▶ [Task prompt]
Repeat every record below exactly, leaving out the pictures.

START Record set

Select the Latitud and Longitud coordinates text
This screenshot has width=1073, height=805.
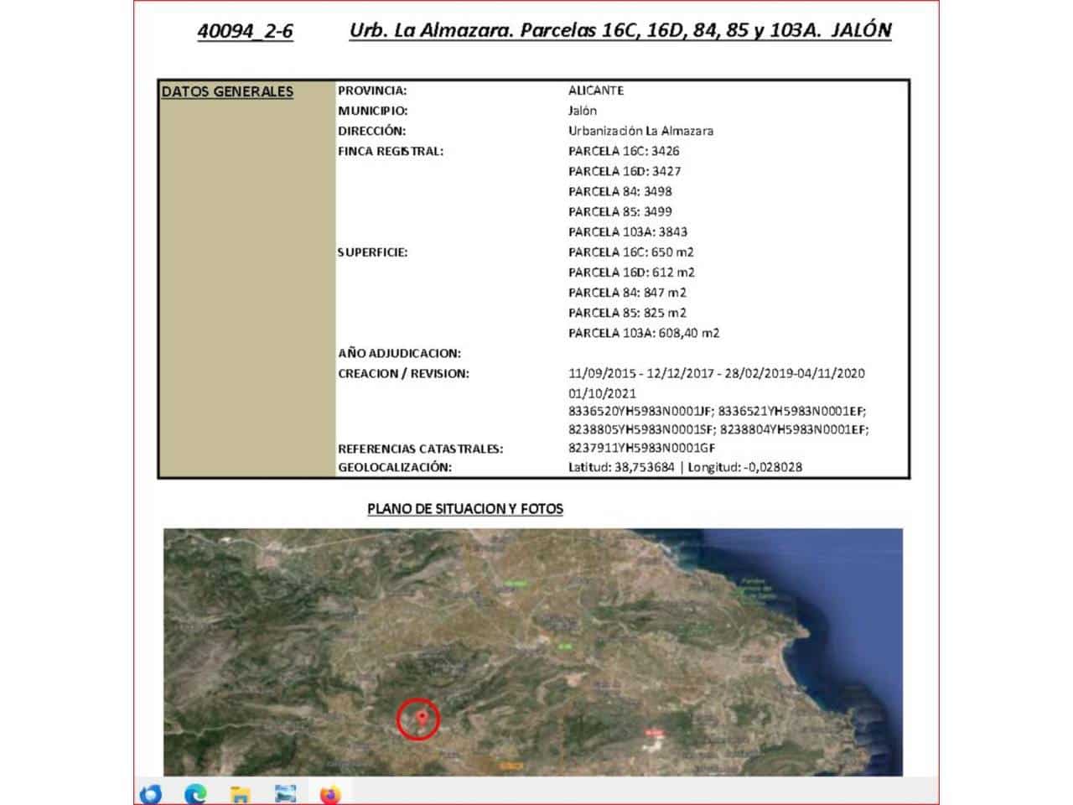pyautogui.click(x=683, y=469)
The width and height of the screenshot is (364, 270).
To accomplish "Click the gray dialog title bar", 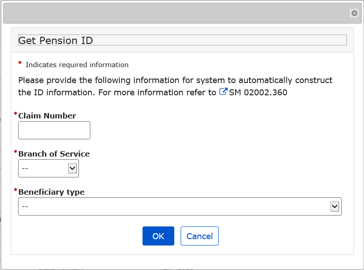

END Record set

▶ [Response to this exercise]
Select the Latitud and Longitud coordinates text
This screenshot has width=1073, height=805.
pyautogui.click(x=683, y=469)
The width and height of the screenshot is (364, 270).
To accomplish "Click the gray dialog title bar", 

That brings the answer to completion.